-- GIVEN TEXT --
The area generally has a warm, dry climate with extremely hot summers. The year may be divided into four climatic seasons: a dry and cool winter season (December to February), the summer season (March to May), the southwest monsoon season (June to September), and the post-monsoon, or retreating monsoon season (October to November). The temperature reaches 48 °C (118 °F) in the summer, falling to 18.6 °C (65.5 °F) in the winter. The yearly average temperature is 27 °C (81 °F).

Storms and depressions originating in the Bay of Bengal cross the district from the east. These cause widespread and very heavy rains and strong winds, mainly during the seasons of the southwest monsoon and the retreating monsoon. October is the wettest month of the year.

==Demography==
The population of Thurakapalem (as of the 2011 India census) is 1,400. The main religion practiced is Roman Catholicism, with a few Hindus also residing in the village. Males and females each constitute approximately 50 per cent of the population. The village has an average literacy rate of 99 percent, with male literacy at 99 percent and female literacy at 96 percent. Ten percent of the population of Thurakapalem is under six years of age.. Several residents of the village migrated to towns and cities and also settled abroad.

==Culture==

The spoken language of Thurakapalem is Telugu. The traditional clothing consists of sari for women and pancha, lungi, or uttariya for men. Until 1940, Thurkapalem, as a part of the Guntur District, fell under the Catholic Diocese of Nellore. On 23 February 1940, Guntur split from the Diocese of Nellore and became a diocese in its own right, the Diocese of Guntur, led by its first bishop, Thomas Pothacamury.

-- INFORMATION PROVIDED --
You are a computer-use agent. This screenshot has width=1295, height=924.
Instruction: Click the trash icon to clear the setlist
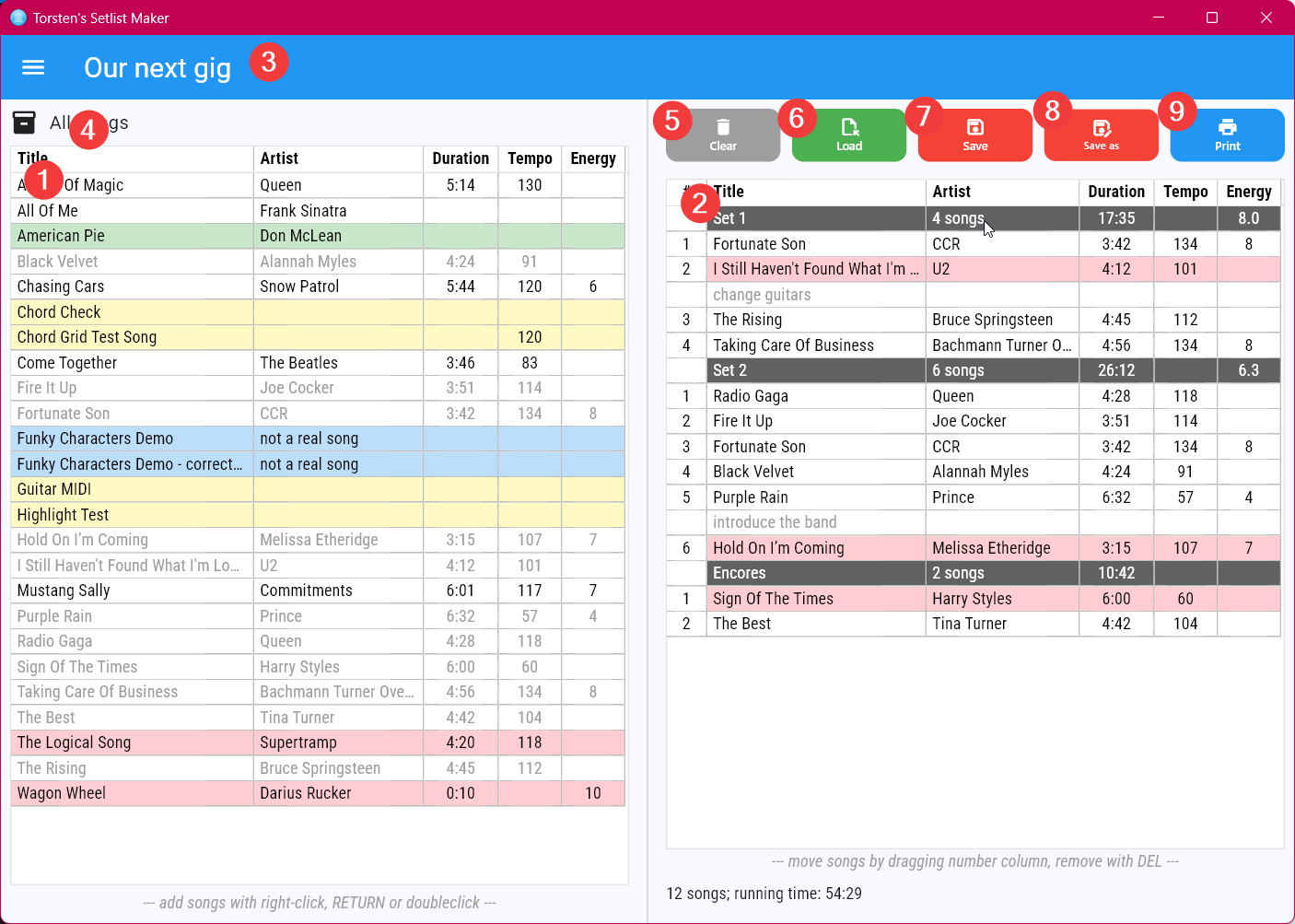[x=722, y=135]
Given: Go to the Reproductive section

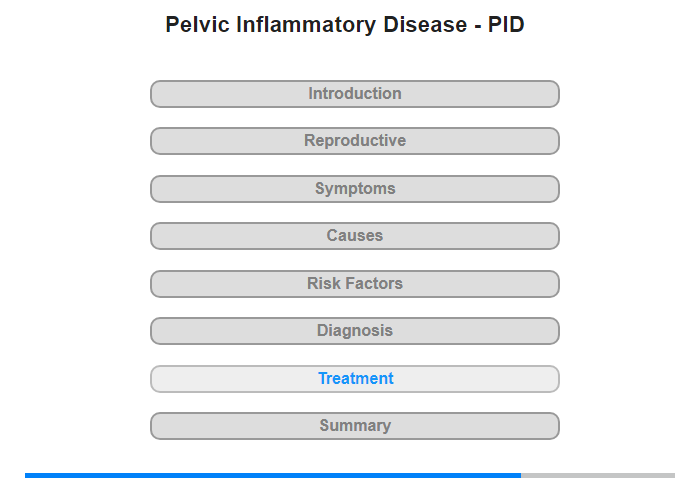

-- EXERCISE PROMPT --
Copy the part of the Thurakapalem text that begins with "The area generally" and ends with "27 °C (81 °F).", swapping "cool" for "mild". The listing has nothing to do with the Thurakapalem text.

-- SOLUTION TO THE EXERCISE --
The area generally has a warm, dry climate with extremely hot summers. The year may be divided into four climatic seasons: a dry and mild winter season (December to February), the summer season (March to May), the southwest monsoon season (June to September), and the post-monsoon, or retreating monsoon season (October to November). The temperature reaches 48 °C (118 °F) in the summer, falling to 18.6 °C (65.5 °F) in the winter. The yearly average temperature is 27 °C (81 °F).